Stopping a Docker Container on COS

Published in

Google Cloud - Community

7 min readFeb 26, 2023

Consider starting a Compute Engine instance that we wish to use to run a Docker container. Both the Google Cloud console and the gcloud commands provide nice wrappers to achieve that for us. We can specify a repository image and, on Compute Engine startup, the image in the repository is retrieved and launched on our behalf. Now imagine a corresponding request to shutdown the Compute Engine. What we find is that the Docker subsystem is terminated as part of the shutdown process but … and this is the key item … the individual containers running on the machine are not gracefully terminated. Instead, they have their legs cut out from under them. They have had no opportunity to quiesce themselves which could be problematic. With no graceful shutdown, the containers can’t clean up. No connections shut down, no files purged before closing, no transactions completed … nothing.

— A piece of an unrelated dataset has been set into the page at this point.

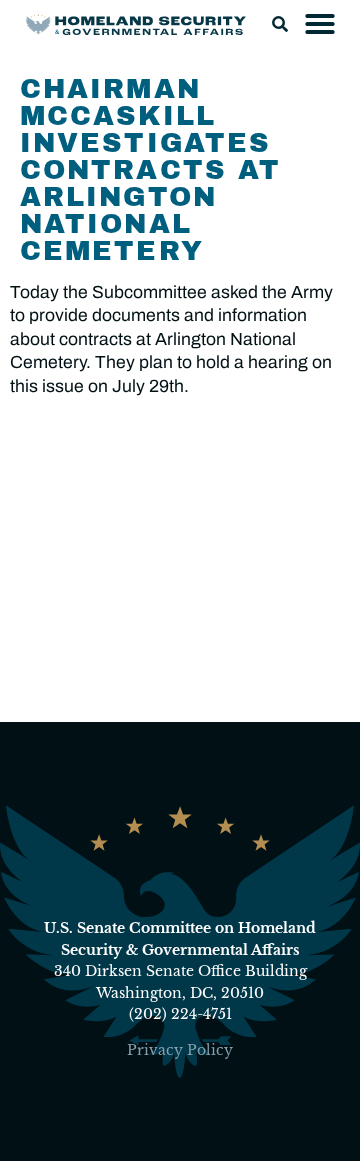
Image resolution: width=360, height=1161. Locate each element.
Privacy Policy (180, 1050)
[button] (280, 24)
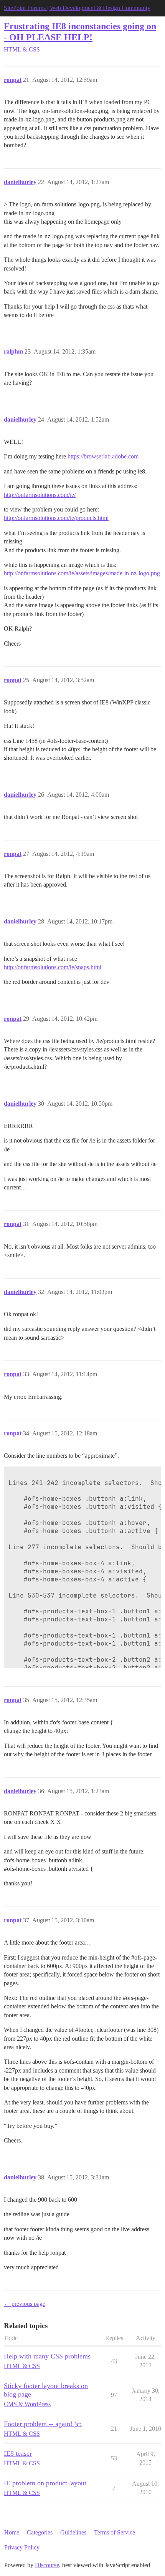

What we ideally want to happen is that the containers are cleanly stopped before the machine terminates. Looking at the normal way to stop a container within a Docker environment, we run:

docker stop CONTAINER_NAME

What this command does is send a SIGTERM signal to the main process (PID 1) in the container informing it that it should stop. The container hosted process can then trap the signal, perform a clean shutdown and, when the process ends, the docker stop command completes and the remaining system shutdown commands continue. With this notion in mind, we can evolve our thinking as to how to run this command at Compute Engine instance shutdown time. A first thought was to create a Compute Engine shutdown script that would run the command. Sadly, that doesn’t work. By experimentation, we found that by the time the shutdown script is executed, the docker subsystem has already been terminated and it is too late to shutdown the container cleanly.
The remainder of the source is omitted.